(Dataset rows)
########################################

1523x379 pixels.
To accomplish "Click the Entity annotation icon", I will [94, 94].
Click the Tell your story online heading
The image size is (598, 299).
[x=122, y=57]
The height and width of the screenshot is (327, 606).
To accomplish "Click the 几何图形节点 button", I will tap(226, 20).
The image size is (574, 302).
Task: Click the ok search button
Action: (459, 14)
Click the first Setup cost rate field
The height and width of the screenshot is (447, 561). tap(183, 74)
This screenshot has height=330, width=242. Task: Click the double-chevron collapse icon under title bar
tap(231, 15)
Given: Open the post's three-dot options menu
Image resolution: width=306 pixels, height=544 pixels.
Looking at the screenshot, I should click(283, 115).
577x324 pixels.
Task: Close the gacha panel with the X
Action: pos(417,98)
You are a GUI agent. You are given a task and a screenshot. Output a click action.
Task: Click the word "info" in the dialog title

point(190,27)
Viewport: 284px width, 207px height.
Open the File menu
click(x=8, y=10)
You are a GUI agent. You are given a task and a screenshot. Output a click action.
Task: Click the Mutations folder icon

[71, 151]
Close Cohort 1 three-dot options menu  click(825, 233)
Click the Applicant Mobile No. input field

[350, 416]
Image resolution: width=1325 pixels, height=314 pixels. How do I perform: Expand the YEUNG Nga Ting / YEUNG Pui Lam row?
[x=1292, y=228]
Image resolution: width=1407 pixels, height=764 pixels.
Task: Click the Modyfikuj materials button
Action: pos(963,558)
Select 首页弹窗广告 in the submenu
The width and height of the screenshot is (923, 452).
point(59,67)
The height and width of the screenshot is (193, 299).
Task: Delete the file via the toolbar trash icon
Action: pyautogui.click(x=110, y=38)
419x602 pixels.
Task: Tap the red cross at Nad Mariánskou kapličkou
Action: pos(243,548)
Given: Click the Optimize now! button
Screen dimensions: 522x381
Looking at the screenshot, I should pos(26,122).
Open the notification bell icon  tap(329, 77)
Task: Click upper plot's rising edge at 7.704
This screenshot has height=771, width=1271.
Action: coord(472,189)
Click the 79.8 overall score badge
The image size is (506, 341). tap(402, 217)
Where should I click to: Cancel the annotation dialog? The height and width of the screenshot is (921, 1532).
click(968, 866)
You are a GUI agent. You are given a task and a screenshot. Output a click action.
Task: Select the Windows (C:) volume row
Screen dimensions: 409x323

########################################

Your instructions: Put everything from the start of the rows down to the row containing "The height and width of the screenshot is (447, 561)." into a Markdown table with the columns No. and Line. Leave out any blank lines.

Solution below:
| No. | Line |
|---|---|
| 1 | 1523x379 pixels. |
| 2 | To accomplish "Click the Entity annotation icon", I will [94, 94]. |
| 3 | Click the Tell your story online heading |
| 4 | The image size is (598, 299). |
| 5 | [x=122, y=57] |
| 6 | The height and width of the screenshot is (327, 606). |
| 7 | To accomplish "Click the 几何图形节点 button", I will tap(226, 20). |
| 8 | The image size is (574, 302). |
| 9 | Task: Click the ok search button |
| 10 | Action: (459, 14) |
| 11 | Click the first Setup cost rate field |
| 12 | The height and width of the screenshot is (447, 561). tap(183, 74) |